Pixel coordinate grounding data
▼
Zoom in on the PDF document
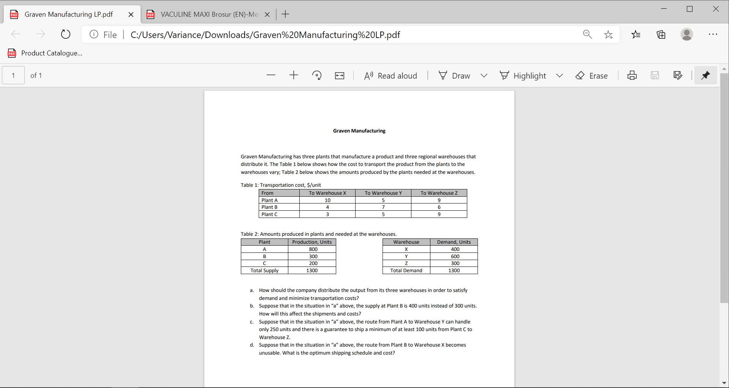The height and width of the screenshot is (388, 729). pos(294,75)
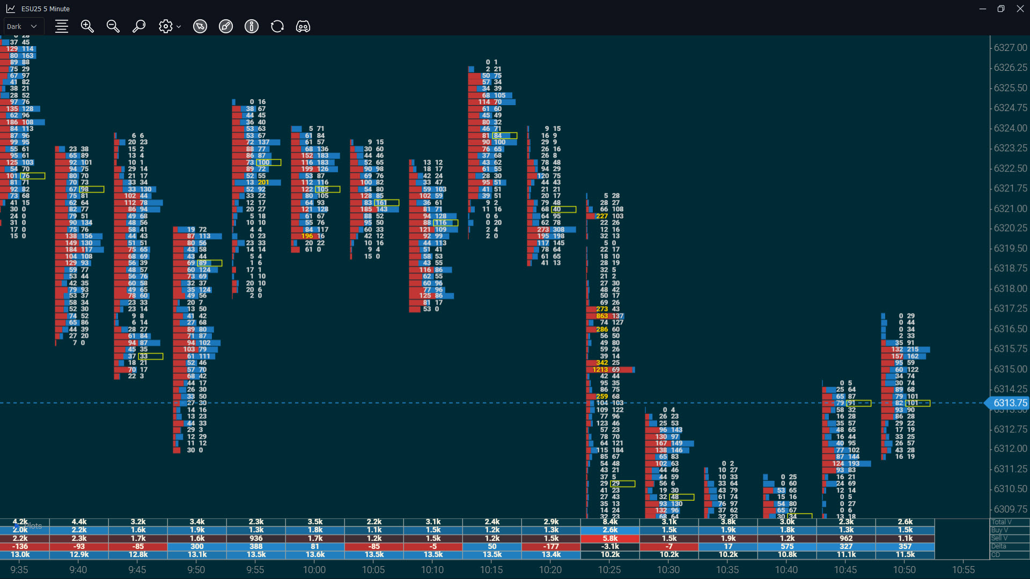Click the Delta row label

[999, 546]
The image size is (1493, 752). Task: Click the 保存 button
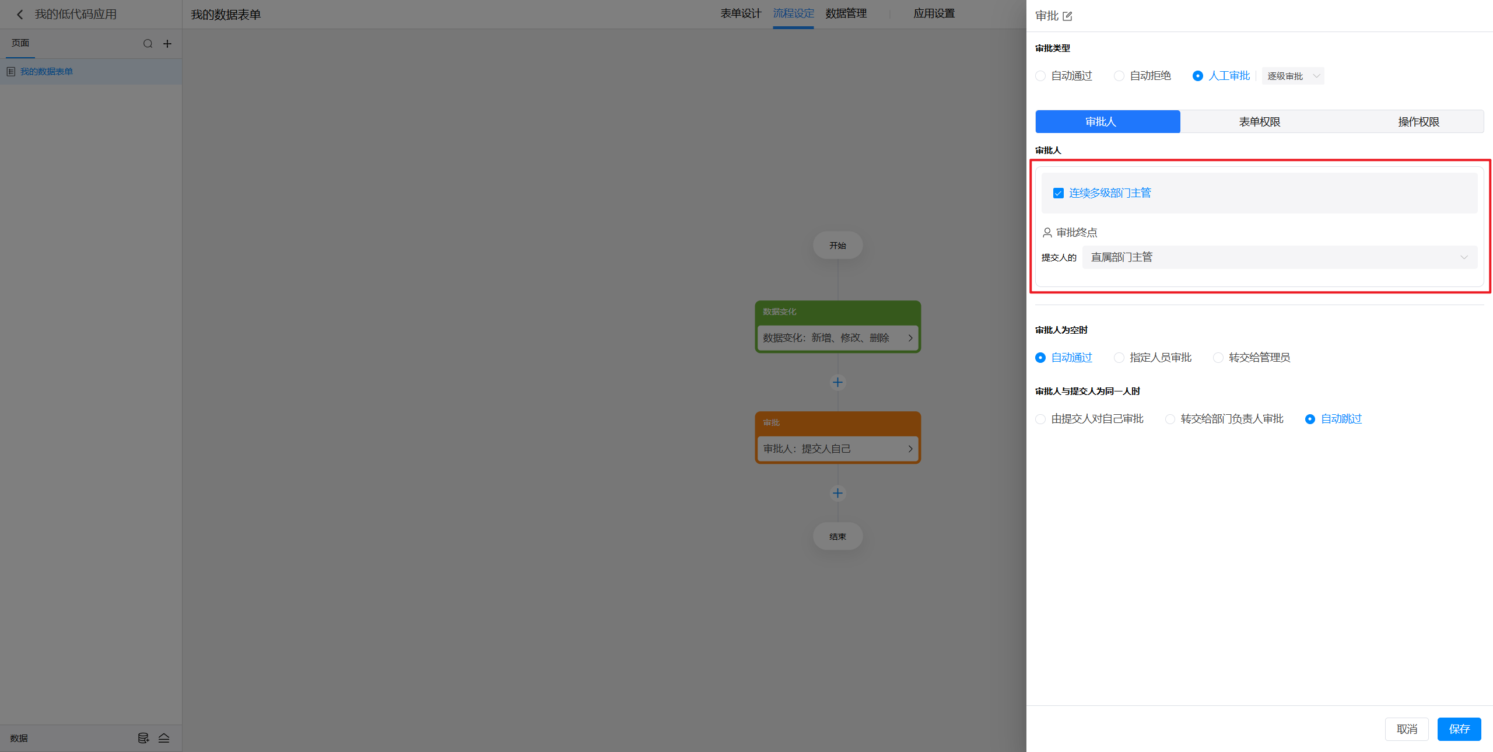(1459, 729)
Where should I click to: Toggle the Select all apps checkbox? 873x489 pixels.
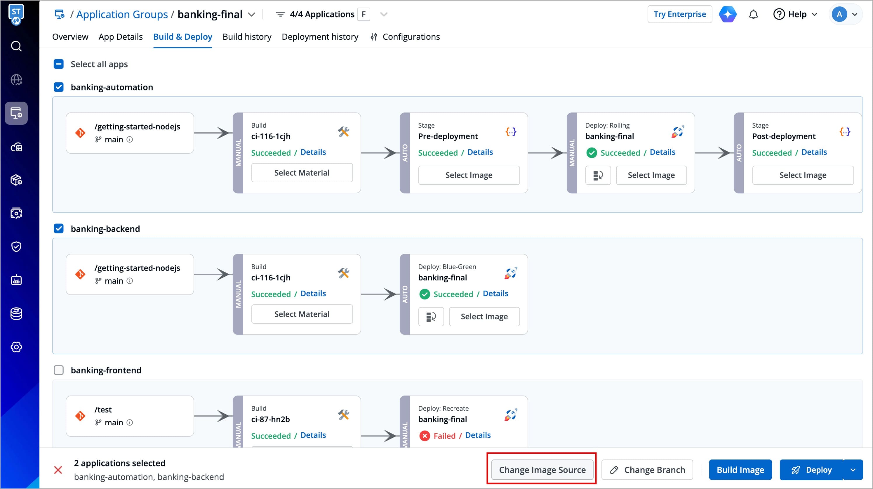pyautogui.click(x=59, y=64)
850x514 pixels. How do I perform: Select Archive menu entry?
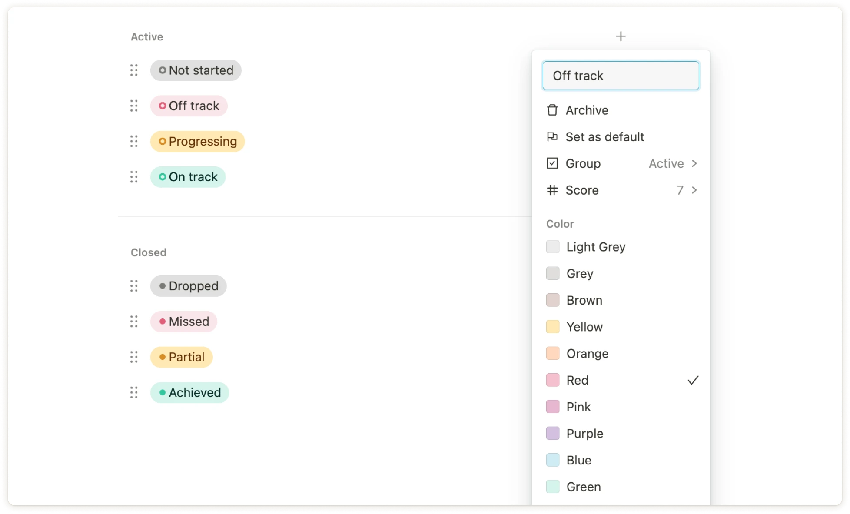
▲
- What to produce: All pictures are to be dropped, and the records above returned exactly.

- Exercise solution:
Zoom in on the PDF document
The height and width of the screenshot is (388, 729). pos(294,75)
Click the Delta row label

[999, 546]
The image size is (1493, 752). Task: Click the 保存 button
(1459, 729)
Where should I click to: Toggle the Select all apps checkbox? 873x489 pixels.
pyautogui.click(x=59, y=64)
850x514 pixels. How do I perform: Select Archive menu entry?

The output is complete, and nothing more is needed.